Jpn. J. Infect. Dis., 65 (2), 111-116, 2012

To see a printable version of the article in the Adobe file format, click this [PDF] link.

Mitsugu Yamazaki^1,3, Hidemi Aoki^1,3, Yoshito Iwade², Masakado Matsumoto³*, Kazuhiro Yamada³, Hiroaki Yamamoto³, Masahiro Suzuki³, Reiji Hiramatsu³, and Hiroko Minagawa³

¹Laboratory of Microbiology, Aichi Prefectural Kinuura-Tobu Health Center, Kariya 448-0857; ²Microbiological Research Section, Mie Prefectural Health and Environment Research Institute, Yokaichi 512-1211; and ³Department of Microbiology and Medical Zoology, Aichi Prefectural Institute of Public Health, Nagoya 462-8576, Japan

(Received September 9, 2011. Accepted November 25, 2011)
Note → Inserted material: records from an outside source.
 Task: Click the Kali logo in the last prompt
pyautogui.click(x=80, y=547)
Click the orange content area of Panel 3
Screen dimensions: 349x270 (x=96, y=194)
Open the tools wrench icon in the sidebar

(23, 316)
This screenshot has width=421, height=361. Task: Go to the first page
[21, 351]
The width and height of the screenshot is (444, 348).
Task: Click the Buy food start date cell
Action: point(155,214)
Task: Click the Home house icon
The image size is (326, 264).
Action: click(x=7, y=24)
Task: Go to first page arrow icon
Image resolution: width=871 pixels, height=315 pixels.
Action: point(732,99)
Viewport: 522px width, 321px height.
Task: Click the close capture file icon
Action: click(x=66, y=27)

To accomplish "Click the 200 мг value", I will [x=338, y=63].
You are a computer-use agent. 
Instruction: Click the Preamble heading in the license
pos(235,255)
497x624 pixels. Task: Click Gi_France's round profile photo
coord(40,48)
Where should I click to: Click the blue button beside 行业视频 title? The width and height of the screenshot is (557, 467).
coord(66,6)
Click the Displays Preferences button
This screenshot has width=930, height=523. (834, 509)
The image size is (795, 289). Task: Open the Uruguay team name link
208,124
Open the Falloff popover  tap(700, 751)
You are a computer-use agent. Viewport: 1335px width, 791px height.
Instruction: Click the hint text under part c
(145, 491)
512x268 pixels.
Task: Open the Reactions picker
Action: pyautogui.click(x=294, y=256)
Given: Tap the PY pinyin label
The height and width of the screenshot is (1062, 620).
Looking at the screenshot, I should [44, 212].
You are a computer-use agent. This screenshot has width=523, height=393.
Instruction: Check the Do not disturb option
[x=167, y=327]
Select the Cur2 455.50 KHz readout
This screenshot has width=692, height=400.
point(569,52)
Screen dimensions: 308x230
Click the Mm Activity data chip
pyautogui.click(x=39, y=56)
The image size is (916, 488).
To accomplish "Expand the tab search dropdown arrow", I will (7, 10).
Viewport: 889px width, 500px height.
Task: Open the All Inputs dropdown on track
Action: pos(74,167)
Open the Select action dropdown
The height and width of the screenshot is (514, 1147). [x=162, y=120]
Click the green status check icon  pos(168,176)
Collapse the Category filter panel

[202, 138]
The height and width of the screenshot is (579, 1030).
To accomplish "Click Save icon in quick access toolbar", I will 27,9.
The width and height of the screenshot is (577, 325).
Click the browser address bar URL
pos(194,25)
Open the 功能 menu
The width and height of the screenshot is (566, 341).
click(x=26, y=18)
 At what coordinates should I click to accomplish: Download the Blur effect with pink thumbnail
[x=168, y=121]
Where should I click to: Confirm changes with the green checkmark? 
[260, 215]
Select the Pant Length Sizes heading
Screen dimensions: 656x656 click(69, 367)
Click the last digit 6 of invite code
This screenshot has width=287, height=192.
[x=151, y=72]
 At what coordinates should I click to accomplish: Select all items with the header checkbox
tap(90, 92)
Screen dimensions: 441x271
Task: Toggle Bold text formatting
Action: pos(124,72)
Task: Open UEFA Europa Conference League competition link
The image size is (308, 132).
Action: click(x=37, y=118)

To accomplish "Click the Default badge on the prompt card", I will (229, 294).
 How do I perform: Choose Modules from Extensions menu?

*Corresponding author: Mailing address: Department of Microbiology and Medical Zoology, Aichi Prefectural Institute of Public Health, Nagare 7-6, Tsuji-machi, Kita-ku, Nagoya, Aichi 462-8576, Japan. Tel: +81-52-910-5669, Fax: +81-52-913-3641, E-mail: このメールアドレスはスパムボットから保護されています。閲覧するにはJavaScriptを有効にする必要があります。

SUMMARY: We developed an enrichment medium for use with the loop-mediated isothermal amplification (LAMP) assay (enrichment media + LAMP assay) to quickly increase a very small number of Vibrio parahaemolyticus cells to the detection limit of the assay. Thirty-nine different enrichment media were prepared based on evaluating 12 potential ingredients. From our assessment of the 39 media, enrichment medium #36, which contained 2% sodium chloride, 1% proteose peptone no. 2, 0.1% trehalose, 0.5% α-ketoglutaric acid, 0.25% pyruvic acid, and 0.5% yeast extract (pH 8.6), was found to be most effective at enhancing the proliferation of V. parahaemolyticus during incubation for 3 h at 40°C. We compared the detection limits of the LAMP assay, the enrichment medium #36 + LAMP assay, and the cultivation method using bacterial cell and spiked shrimp sample tests. The detection limits of the LAMP assay, the medium #36 + LAMP assay, and the cultivation method were 10³, 10⁰–10^-1, and 10^-1 CFU ml^-1, respectively. Enrichment medium #36 promoted a 10³- to 10⁴-fold increase in the bacterial population, and the detection limit of the enrichment media + LAMP assay was the same as that of the cultivation method.